Gib die folgenden Zeilen als Markdown-Tabelle mit den Spalten „Nr.“ für die fortlaufende Nummer und „Inhalt“ für die Zeile aus. Leere Zeilen fallen weg.

- - - -

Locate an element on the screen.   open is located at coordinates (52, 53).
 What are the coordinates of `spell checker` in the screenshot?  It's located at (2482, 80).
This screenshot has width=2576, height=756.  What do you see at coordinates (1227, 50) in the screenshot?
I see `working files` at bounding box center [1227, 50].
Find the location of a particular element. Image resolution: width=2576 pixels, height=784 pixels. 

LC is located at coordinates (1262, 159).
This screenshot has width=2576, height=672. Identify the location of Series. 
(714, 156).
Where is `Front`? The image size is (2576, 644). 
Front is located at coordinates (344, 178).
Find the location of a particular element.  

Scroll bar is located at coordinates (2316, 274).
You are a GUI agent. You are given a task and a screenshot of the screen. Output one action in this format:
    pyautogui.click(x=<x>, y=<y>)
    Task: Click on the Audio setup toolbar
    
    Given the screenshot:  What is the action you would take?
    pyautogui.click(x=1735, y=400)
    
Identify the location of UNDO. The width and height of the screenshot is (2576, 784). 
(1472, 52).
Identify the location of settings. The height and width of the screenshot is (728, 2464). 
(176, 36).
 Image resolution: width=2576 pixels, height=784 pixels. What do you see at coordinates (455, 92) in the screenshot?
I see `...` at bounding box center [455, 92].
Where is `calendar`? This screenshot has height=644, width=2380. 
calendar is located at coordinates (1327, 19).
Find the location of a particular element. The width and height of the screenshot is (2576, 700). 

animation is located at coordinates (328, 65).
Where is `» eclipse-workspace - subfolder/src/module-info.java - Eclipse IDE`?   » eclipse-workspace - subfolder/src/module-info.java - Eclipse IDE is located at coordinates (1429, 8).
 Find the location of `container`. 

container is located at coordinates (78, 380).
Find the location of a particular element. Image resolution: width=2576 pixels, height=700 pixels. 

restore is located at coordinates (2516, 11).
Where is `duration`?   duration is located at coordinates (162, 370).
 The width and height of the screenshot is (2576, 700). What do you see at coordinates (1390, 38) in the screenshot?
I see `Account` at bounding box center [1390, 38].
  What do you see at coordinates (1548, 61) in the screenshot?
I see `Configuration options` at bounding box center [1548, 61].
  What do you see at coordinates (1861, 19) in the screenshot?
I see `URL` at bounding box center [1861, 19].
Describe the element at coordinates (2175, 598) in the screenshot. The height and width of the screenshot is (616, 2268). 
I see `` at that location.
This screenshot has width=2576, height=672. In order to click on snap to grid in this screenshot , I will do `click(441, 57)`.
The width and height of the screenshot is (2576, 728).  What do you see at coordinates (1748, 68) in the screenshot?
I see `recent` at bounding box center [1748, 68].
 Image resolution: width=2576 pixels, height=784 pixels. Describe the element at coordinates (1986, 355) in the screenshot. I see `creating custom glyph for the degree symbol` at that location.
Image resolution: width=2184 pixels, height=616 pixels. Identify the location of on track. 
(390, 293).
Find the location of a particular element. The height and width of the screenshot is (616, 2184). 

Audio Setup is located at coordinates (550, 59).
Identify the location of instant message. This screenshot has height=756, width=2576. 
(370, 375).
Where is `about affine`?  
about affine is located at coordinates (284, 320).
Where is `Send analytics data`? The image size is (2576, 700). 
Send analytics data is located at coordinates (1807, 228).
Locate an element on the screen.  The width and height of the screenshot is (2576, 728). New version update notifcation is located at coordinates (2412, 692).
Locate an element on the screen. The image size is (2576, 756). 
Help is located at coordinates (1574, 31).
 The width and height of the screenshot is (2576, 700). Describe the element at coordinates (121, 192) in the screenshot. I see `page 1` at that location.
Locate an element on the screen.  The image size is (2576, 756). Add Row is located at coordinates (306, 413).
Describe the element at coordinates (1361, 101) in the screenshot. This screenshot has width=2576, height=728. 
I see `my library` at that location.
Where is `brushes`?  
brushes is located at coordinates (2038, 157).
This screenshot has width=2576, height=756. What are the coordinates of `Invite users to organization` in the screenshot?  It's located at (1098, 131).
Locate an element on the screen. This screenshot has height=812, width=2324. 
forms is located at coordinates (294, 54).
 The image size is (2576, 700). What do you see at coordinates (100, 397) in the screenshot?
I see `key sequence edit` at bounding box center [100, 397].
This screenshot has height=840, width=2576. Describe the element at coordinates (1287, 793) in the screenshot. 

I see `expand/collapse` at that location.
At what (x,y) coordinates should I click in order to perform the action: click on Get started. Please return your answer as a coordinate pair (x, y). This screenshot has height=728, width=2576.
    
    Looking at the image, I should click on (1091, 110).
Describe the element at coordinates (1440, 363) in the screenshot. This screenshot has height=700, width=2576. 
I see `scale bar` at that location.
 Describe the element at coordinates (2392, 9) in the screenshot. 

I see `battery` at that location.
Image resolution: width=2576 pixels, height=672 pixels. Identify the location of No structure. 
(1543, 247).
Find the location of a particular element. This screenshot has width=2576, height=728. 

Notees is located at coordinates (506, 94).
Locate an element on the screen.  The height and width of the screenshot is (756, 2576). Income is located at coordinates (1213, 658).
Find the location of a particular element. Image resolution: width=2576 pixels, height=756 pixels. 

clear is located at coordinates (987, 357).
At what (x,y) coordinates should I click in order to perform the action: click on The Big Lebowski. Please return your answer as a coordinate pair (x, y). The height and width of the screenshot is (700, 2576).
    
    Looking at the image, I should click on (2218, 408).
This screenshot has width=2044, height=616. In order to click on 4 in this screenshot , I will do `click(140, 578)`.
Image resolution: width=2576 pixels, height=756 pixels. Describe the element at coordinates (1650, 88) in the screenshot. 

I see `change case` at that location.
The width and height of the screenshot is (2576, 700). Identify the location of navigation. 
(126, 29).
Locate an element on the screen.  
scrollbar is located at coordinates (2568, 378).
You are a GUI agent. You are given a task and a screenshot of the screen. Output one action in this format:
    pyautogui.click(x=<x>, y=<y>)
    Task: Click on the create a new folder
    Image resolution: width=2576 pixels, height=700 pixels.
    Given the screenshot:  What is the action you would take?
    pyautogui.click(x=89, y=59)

- - - -

__Lösung der Aufgabe__.
| Nr. | Inhalt |
|---|---|
| 1 | Locate an element on the screen.   open is located at coordinates (52, 53). |
| 2 |  What are the coordinates of `spell checker` in the screenshot?  It's located at (2482, 80). |
| 3 | This screenshot has width=2576, height=756.  What do you see at coordinates (1227, 50) in the screenshot? |
| 4 | I see `working files` at bounding box center [1227, 50]. |
| 5 | Find the location of a particular element. Image resolution: width=2576 pixels, height=784 pixels.  |
| 6 | LC is located at coordinates (1262, 159). |
| 7 | This screenshot has width=2576, height=672. Identify the location of Series.  |
| 8 | (714, 156). |
| 9 | Where is `Front`? The image size is (2576, 644).  |
| 10 | Front is located at coordinates (344, 178). |
| 11 | Find the location of a particular element.   |
| 12 | Scroll bar is located at coordinates (2316, 274). |
| 13 | You are a GUI agent. You are given a task and a screenshot of the screen. Output one action in this format: |
| 14 |     pyautogui.click(x=<x>, y=<y>) |
| 15 |     Task: Click on the Audio setup toolbar |
| 16 |     Given the screenshot:  What is the action you would take? |
| 17 |     pyautogui.click(x=1735, y=400) |
| 18 | Identify the location of UNDO. The width and height of the screenshot is (2576, 784).  |
| 19 | (1472, 52). |
| 20 | Identify the location of settings. The height and width of the screenshot is (728, 2464).  |
| 21 | (176, 36). |
| 22 |  Image resolution: width=2576 pixels, height=784 pixels. What do you see at coordinates (455, 92) in the screenshot? |
| 23 | I see `...` at bounding box center [455, 92]. |
| 24 | Where is `calendar`? This screenshot has height=644, width=2380.  |
| 25 | calendar is located at coordinates (1327, 19). |
| 26 | Find the location of a particular element. The width and height of the screenshot is (2576, 700).  |
| 27 | animation is located at coordinates (328, 65). |
| 28 | Where is `» eclipse-workspace - subfolder/src/module-info.java - Eclipse IDE`?   » eclipse-workspace - subfolder/src/module-info.java - Eclipse IDE is located at coordinates (1429, 8). |
| 29 |  Find the location of `container`.  |
| 30 | container is located at coordinates (78, 380). |
| 31 | Find the location of a particular element. Image resolution: width=2576 pixels, height=700 pixels.  |
| 32 | restore is located at coordinates (2516, 11). |
| 33 | Where is `duration`?   duration is located at coordinates (162, 370). |
| 34 |  The width and height of the screenshot is (2576, 700). What do you see at coordinates (1390, 38) in the screenshot? |
| 35 | I see `Account` at bounding box center [1390, 38]. |
| 36 |   What do you see at coordinates (1548, 61) in the screenshot? |
| 37 | I see `Configuration options` at bounding box center [1548, 61]. |
| 38 |   What do you see at coordinates (1861, 19) in the screenshot? |
| 39 | I see `URL` at bounding box center [1861, 19]. |
| 40 | Describe the element at coordinates (2175, 598) in the screenshot. The height and width of the screenshot is (616, 2268).  |
| 41 | I see `` at that location. |
| 42 | This screenshot has width=2576, height=672. In order to click on snap to grid in this screenshot , I will do `click(441, 57)`. |
| 43 | The width and height of the screenshot is (2576, 728).  What do you see at coordinates (1748, 68) in the screenshot? |
| 44 | I see `recent` at bounding box center [1748, 68]. |
| 45 |  Image resolution: width=2576 pixels, height=784 pixels. Describe the element at coordinates (1986, 355) in the screenshot. I see `creating custom glyph for the degree symbol` at that location. |
| 46 | Image resolution: width=2184 pixels, height=616 pixels. Identify the location of on track.  |
| 47 | (390, 293). |
| 48 | Find the location of a particular element. The height and width of the screenshot is (616, 2184).  |
| 49 | Audio Setup is located at coordinates (550, 59). |
| 50 | Identify the location of instant message. This screenshot has height=756, width=2576.  |
| 51 | (370, 375). |
| 52 | Where is `about affine`?   |
| 53 | about affine is located at coordinates (284, 320). |
| 54 | Where is `Send analytics data`? The image size is (2576, 700).  |
| 55 | Send analytics data is located at coordinates (1807, 228). |
| 56 | Locate an element on the screen.  The width and height of the screenshot is (2576, 728). New version update notifcation is located at coordinates (2412, 692). |
| 57 | Locate an element on the screen. The image size is (2576, 756).  |
| 58 | Help is located at coordinates (1574, 31). |
| 59 |  The width and height of the screenshot is (2576, 700). Describe the element at coordinates (121, 192) in the screenshot. I see `page 1` at that location. |
| 60 | Locate an element on the screen.  The image size is (2576, 756). Add Row is located at coordinates (306, 413). |
| 61 | Describe the element at coordinates (1361, 101) in the screenshot. This screenshot has width=2576, height=728.  |
| 62 | I see `my library` at that location. |
| 63 | Where is `brushes`?   |
| 64 | brushes is located at coordinates (2038, 157). |
| 65 | This screenshot has width=2576, height=756. What are the coordinates of `Invite users to organization` in the screenshot?  It's located at (1098, 131). |
| 66 | Locate an element on the screen. This screenshot has height=812, width=2324.  |
| 67 | forms is located at coordinates (294, 54). |
| 68 |  The image size is (2576, 700). What do you see at coordinates (100, 397) in the screenshot? |
| 69 | I see `key sequence edit` at bounding box center [100, 397]. |
| 70 | This screenshot has height=840, width=2576. Describe the element at coordinates (1287, 793) in the screenshot.  |
| 71 | I see `expand/collapse` at that location. |
| 72 | At what (x,y) coordinates should I click in order to perform the action: click on Get started. Please return your answer as a coordinate pair (x, y). This screenshot has height=728, width=2576. |
| 73 |     Looking at the image, I should click on (1091, 110). |
| 74 | Describe the element at coordinates (1440, 363) in the screenshot. This screenshot has height=700, width=2576.  |
| 75 | I see `scale bar` at that location. |
| 76 |  Describe the element at coordinates (2392, 9) in the screenshot.  |
| 77 | I see `battery` at that location. |
| 78 | Image resolution: width=2576 pixels, height=672 pixels. Identify the location of No structure.  |
| 79 | (1543, 247). |
| 80 | Find the location of a particular element. This screenshot has width=2576, height=728.  |
| 81 | Notees is located at coordinates (506, 94). |
| 82 | Locate an element on the screen.  The height and width of the screenshot is (756, 2576). Income is located at coordinates (1213, 658). |
| 83 | Find the location of a particular element. Image resolution: width=2576 pixels, height=756 pixels.  |
| 84 | clear is located at coordinates (987, 357). |
| 85 | At what (x,y) coordinates should I click in order to perform the action: click on The Big Lebowski. Please return your answer as a coordinate pair (x, y). The height and width of the screenshot is (700, 2576). |
| 86 |     Looking at the image, I should click on (2218, 408). |
| 87 | This screenshot has width=2044, height=616. In order to click on 4 in this screenshot , I will do `click(140, 578)`. |
| 88 | Image resolution: width=2576 pixels, height=756 pixels. Describe the element at coordinates (1650, 88) in the screenshot.  |
| 89 | I see `change case` at that location. |
| 90 | The width and height of the screenshot is (2576, 700). Identify the location of navigation.  |
| 91 | (126, 29). |
| 92 | Locate an element on the screen.   |
| 93 | scrollbar is located at coordinates (2568, 378). |
| 94 | You are a GUI agent. You are given a task and a screenshot of the screen. Output one action in this format: |
| 95 |     pyautogui.click(x=<x>, y=<y>) |
| 96 |     Task: Click on the create a new folder |
| 97 |     Image resolution: width=2576 pixels, height=700 pixels. |
| 98 |     Given the screenshot:  What is the action you would take? |
| 99 |     pyautogui.click(x=89, y=59) |